After obtaining the number of sat clauses and identifying the best trials from the hyperparameter searches conducted for each combination of n, r, and search assumption (architecture, baseline, and Node2Vec embedding), we analyzed the impact of these search assumptions on the number of clauses the model satisfies.

Additionally, we delved into the architectures, baselines, and variables’ representations involved in the top trials as both the number of variables and radius increased. This provided valuable insights into the configurations that yield superior solutions in terms of satisfied clauses.

5.1 Does the Search Assumption Impact the MaxSAT Solutions?

We used line graphs to illustrate the fraction of satisfied clauses achieved by each search assumption as the radius r increased. Moreover, a 99%-ile confidence interval was included to highlight the uncertainty in the results. Figure 5 shows the average fraction of sat clauses over different n values.

Fig. 5. fraction of satisfied clauses as the radius r increases. The average encompasses the six different values of n and their respective five different instances 

The graph reveals that, on average, integrating baselines into the search led to an increase in the number of satisfied clauses. This trend persisted across various r values. Additionally, incorporating Node2Vec representations into the search process yielded further enhancements in the number of satisfied clauses. This evidence suggests that the inclusion of baselines and Node2Vec embeddings can markedly improve the performance of the search algorithm.

To offer a more granular understanding of the influence of different search assumptions on the optimization process, we have included additional graphs for each n value. Figure 6 illustrates the line graphs for n=10,20,30,40,50and100.

Fig. 6 Average fraction of satisfied clauses as the radius r increases for n =10, 20, 30, 40, 50, and 100. The average spans the five different instances for each n, and the plots are sequenced from left to right and top to bottom 

Examining these charts, we discern an interesting observation for smaller n values, such as 10, 20, and 30. For these cases, the benefit of integrating baselines or Node2Vec into the search space is less discernible.

For instance, with n=10, all search methodologies produce similar outcomes, suggesting our optimization procedure is adept at identifying robust solutions irrespective of search assumptions.

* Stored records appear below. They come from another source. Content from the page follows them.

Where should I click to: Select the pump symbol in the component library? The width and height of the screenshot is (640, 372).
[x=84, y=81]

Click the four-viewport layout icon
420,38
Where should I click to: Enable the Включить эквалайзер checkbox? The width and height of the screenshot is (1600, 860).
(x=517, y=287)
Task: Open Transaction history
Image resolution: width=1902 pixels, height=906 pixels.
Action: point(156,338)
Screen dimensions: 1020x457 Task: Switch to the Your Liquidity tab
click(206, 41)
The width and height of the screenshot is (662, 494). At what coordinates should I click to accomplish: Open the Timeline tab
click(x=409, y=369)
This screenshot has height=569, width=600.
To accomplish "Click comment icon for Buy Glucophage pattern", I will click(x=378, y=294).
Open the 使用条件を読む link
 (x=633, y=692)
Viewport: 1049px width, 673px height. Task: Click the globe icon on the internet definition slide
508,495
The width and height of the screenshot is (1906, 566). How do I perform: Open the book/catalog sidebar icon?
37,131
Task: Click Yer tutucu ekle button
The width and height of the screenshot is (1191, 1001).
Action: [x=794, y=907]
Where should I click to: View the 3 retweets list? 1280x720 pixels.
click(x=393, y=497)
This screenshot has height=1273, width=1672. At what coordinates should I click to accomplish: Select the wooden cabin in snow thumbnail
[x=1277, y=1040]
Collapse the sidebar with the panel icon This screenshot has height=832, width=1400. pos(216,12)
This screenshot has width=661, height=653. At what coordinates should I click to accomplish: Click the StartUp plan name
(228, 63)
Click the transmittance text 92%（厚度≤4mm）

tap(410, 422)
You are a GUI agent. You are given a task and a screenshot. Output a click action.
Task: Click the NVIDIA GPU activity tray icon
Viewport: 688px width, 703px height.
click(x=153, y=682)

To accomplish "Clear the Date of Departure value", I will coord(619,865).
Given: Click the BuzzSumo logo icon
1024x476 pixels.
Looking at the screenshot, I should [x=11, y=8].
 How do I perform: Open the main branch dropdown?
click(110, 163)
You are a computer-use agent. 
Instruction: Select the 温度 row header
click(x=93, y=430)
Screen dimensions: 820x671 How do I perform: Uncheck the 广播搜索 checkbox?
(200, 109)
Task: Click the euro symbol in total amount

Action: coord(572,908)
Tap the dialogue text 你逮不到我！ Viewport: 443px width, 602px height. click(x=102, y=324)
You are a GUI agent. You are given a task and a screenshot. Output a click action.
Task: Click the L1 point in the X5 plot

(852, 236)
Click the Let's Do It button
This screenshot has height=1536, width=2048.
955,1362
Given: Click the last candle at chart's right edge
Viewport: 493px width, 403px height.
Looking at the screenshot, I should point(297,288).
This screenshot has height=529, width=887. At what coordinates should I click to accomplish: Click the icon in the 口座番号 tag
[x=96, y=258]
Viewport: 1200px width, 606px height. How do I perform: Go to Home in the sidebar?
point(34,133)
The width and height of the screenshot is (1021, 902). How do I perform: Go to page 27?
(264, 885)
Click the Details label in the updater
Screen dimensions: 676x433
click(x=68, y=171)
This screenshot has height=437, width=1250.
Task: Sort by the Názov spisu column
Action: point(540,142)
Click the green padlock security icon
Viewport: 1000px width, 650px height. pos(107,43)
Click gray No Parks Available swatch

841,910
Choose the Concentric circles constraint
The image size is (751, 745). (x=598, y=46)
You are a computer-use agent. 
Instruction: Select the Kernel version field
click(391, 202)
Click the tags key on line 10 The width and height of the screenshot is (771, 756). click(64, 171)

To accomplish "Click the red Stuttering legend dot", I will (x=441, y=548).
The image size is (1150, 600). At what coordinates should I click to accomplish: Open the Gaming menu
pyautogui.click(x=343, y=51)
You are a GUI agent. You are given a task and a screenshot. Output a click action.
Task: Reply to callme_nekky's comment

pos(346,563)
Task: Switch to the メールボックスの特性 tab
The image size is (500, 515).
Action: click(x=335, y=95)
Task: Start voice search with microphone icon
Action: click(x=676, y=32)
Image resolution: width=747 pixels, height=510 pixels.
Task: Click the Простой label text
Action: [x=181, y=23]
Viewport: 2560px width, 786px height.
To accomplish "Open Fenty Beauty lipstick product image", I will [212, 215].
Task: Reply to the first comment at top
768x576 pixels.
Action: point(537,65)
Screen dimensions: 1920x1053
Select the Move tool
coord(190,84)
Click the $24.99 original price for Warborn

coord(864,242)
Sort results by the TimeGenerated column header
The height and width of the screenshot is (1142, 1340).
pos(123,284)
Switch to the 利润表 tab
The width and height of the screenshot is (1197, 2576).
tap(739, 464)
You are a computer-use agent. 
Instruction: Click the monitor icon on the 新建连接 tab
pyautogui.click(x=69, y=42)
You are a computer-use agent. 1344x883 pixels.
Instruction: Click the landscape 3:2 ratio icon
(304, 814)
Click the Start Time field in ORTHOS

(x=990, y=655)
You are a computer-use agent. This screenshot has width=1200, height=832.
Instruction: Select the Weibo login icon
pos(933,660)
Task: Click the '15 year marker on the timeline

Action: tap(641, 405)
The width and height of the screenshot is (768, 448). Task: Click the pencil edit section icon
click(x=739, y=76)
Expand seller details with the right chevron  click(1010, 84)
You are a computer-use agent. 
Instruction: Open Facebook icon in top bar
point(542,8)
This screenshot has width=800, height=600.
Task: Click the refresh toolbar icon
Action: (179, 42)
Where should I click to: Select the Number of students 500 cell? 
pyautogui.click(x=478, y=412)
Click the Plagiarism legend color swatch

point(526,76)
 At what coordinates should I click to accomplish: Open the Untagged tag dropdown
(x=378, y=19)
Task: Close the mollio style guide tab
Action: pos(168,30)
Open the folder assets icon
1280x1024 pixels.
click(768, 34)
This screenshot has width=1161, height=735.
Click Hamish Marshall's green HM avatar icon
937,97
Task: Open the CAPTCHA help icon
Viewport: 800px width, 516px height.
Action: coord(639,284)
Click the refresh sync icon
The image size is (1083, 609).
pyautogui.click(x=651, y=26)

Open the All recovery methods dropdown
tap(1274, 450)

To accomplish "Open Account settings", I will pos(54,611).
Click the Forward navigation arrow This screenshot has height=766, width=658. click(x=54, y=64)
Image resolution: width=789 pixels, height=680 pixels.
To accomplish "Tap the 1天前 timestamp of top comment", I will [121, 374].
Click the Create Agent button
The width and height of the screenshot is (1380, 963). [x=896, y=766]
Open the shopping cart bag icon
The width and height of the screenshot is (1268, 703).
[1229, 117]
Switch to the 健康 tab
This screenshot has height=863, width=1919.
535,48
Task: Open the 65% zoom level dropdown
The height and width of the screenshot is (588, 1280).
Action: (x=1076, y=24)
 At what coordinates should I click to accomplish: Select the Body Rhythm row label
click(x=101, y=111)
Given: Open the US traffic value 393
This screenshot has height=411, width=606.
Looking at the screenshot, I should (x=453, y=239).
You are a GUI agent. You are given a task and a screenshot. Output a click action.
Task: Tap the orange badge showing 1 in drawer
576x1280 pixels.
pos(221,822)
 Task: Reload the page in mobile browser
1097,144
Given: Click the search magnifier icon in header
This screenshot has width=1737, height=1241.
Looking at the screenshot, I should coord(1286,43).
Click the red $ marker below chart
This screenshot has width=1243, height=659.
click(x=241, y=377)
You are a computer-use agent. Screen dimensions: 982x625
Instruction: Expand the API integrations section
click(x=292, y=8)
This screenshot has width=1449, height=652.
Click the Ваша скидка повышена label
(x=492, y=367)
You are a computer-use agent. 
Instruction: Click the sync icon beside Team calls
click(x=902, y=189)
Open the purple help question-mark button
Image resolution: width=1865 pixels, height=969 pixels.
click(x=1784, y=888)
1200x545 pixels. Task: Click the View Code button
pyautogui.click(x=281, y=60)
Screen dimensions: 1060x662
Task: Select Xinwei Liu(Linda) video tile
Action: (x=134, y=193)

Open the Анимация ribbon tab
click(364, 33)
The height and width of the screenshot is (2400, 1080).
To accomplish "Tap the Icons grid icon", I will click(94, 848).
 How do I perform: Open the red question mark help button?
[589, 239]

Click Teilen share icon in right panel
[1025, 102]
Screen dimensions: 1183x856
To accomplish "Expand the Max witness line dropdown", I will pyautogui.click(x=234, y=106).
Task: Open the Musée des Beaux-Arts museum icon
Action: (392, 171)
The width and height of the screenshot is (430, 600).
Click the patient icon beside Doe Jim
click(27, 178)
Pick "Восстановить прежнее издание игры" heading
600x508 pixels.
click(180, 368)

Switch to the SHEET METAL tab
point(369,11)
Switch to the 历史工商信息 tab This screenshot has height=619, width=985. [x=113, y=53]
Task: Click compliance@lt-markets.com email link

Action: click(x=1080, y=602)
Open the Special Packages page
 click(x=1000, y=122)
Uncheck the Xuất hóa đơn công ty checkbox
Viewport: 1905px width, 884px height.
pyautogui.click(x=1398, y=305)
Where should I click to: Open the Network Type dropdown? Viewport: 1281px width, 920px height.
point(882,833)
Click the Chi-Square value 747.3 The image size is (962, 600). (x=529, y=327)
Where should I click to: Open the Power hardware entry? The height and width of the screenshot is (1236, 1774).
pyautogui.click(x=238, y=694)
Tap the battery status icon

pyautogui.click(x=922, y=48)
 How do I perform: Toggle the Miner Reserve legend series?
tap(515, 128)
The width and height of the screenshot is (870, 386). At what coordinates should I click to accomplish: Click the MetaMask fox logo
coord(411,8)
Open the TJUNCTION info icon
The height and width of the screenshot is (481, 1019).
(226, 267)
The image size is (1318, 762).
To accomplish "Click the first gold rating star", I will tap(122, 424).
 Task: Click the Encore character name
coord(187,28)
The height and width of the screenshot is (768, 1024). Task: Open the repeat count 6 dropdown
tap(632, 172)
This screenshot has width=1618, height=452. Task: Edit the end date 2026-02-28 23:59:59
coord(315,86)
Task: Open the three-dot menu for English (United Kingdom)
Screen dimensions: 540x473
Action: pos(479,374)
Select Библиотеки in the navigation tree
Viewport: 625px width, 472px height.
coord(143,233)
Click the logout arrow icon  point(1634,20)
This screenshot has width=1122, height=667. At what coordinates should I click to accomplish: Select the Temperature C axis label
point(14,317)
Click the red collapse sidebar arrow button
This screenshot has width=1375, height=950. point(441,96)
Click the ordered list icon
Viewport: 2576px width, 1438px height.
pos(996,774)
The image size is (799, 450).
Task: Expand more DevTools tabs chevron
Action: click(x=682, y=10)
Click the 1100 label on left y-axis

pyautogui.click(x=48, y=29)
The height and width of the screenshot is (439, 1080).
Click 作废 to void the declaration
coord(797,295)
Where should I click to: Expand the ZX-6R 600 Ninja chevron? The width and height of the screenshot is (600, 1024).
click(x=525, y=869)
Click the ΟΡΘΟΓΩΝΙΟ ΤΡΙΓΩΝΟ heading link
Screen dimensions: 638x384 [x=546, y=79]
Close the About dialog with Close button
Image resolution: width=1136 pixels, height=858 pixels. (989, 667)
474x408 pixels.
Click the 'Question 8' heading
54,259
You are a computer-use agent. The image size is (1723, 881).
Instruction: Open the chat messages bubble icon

When scrutinizing the outcomes for n=20and30, we notice that the methods using Node2Vec do not consistently excel beyond other assumptions. For n=20, the most optimal outcomes, on average, emerge when only baselines are integrated into the search space.

Likewise, for n=30, no singular assumption consistently prevails across varying radii. This insinuates that, with smaller instances and an insufficient number of trials in the hyperparameters search, a more streamlined search space might occasionally offer superior outcomes. Yet, we posit that augmenting the number of trials in the hyperparameters search could bolster results for both the baseline and Node2Vec assumptions.

Conversely, for greater n values, namely 40, 50, and 100, the merit of embedding baselines in the search space becomes evident. These visuals clearly depict an augmented fraction of satisfied clauses when baselines are incorporated, attesting to the efficacy of this approach for more extensive problem instances.

Moreover, the integration of Node2Vec embeddings into the search space results in general in even more pronounced improvements in satisfied clauses, emphasizing the advantages of incorporating instance-specific information into the optimization process. In light of the aforementioned analyses and observations, it becomes evident that search assumptions significantly influence MaxSAT solutions. These revelations accentuate the importance of employing baselines and leveraging Node2Vec embeddings, particularly when addressing problems of larger scales.

5.2 Which Configuration is Better?

To determine the most effective configurations, we counted the number of best trials as both n and r increased. Figure 7 demonstrates that for simpler instances—those with smaller n and r values—many trials achieve the sat number of clauses (i.e., the maximum number of satisfied clauses achieved by the model during a specific search).

Fig. 7 Average number of best trials. The average is over the five different instances and the three different search assumptions 

This indicates consistent model performance even with randomized hyperparameters during the hyperparameters searches’ warm-up phase. However, for more complex instances (larger n or r values), reaching the maximum number of satisfied clauses is challenging, and only specific configurations yield the best results.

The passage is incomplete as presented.